Clark v. Jones, 92 Ill. App. 451 (1900)

Dec. 7, 1900 · Illinois Appellate Court
92 Ill. App. 451

James H. Clark v. Annie E. Jones et al.

1. Receivers—Allowances for Fees and Expenses.—This court is not disposed to interfere with an allowance to a receiver for his services except in cases where such allowance is grossly inadequate.

Application for Compensation, etc.—Appeal from the Circuit Court of Coles County; the Hon. Frank K. Dunn, Judge, presiding. Heard in this court at the May term, 1900.

Affirmed.

Opinion filed December 7, 1900.

*452Andrews & Yause and J. W. & E. C. Craig, attorneys for appellant.

Henley & Henley and Heal & Wiley, attorneys for appellees.

Me. Presiding Justice Harker

delivered the opinion of the court.

In 1894, appellant was, by the Circuit Court of Coles County, appointed receiver of the Masonic Benevolent Association of Central Illinois, an insolvent fraternal life insurance company or association. He acted as such receiver for a period of six years, and for his services thé Circuit Court allowed him $1,500, and for the services of his attorneys, $1,900. He prosecutes an appeal from the order fixing the allowance upon the ground that it is insufficient.
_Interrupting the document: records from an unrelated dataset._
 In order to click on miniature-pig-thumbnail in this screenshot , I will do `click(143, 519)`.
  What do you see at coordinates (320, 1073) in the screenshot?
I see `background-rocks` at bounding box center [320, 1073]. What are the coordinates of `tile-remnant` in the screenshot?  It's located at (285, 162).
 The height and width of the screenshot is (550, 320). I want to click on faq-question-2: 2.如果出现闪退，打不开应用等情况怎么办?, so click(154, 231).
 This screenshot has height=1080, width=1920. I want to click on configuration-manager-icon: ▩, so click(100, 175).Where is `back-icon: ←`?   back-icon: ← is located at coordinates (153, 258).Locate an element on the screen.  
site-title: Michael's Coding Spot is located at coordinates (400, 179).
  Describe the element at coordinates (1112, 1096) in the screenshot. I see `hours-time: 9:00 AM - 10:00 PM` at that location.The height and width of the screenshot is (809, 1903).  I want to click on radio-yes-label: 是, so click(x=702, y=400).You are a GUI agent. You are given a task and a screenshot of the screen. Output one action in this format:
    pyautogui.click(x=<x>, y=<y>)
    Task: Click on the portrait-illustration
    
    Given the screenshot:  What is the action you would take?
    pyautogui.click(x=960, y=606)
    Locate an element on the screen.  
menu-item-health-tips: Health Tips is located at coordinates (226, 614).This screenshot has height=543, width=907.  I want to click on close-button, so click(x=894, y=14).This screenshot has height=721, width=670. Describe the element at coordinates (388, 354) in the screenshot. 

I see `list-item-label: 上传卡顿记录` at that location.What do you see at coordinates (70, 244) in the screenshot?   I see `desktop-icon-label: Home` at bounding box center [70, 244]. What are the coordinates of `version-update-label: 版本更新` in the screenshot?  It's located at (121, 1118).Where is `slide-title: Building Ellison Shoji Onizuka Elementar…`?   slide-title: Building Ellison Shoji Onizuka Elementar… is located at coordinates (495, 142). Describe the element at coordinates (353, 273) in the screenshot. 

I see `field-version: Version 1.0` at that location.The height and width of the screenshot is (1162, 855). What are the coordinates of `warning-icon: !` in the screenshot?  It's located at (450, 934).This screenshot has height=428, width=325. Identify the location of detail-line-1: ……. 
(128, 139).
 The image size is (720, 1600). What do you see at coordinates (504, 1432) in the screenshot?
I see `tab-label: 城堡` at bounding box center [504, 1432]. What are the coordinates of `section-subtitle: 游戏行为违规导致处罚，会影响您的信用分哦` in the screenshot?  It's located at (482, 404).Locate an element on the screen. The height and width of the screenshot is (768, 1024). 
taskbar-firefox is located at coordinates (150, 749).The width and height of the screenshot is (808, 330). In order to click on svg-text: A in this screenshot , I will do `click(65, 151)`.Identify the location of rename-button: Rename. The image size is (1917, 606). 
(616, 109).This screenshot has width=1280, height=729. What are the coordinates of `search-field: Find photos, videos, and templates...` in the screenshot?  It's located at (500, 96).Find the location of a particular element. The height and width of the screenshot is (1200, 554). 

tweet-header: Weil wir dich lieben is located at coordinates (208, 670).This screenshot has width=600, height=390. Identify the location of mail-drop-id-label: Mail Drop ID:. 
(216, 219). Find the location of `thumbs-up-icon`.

There was considerable litigation growing out of an effort to collect assessments from delinquent members óf the insolvent association. We do not care to review, in. detail, the course of that litigation, or mention in this opinion the various items of service performed by appellee. It is only necessary to say that the litigation resulted adversely to the receiver and that we have carefully considered all evidence touching the labor and skill brought by him and his attorneys to a discharge of their duties. We are unable to say that the allowance made by the Circuit Court was inadequate, either for the services rendered by appellee or for the services rendered by his attorneys. It is a matter of current knowledge that there has been a growingtendency to exhaust the assets of insolvent corporations and associations placed in the hands of receivers, by attorneys’ fees, receiver’s allowances and other kindred expenses. A court that keeps such expenses within reasonable bounds so as to leave something for creditors, is to be commended, and we shall manifest no disposition to interfere except in a case where the allowance is grossly inadequate. Order affirmed.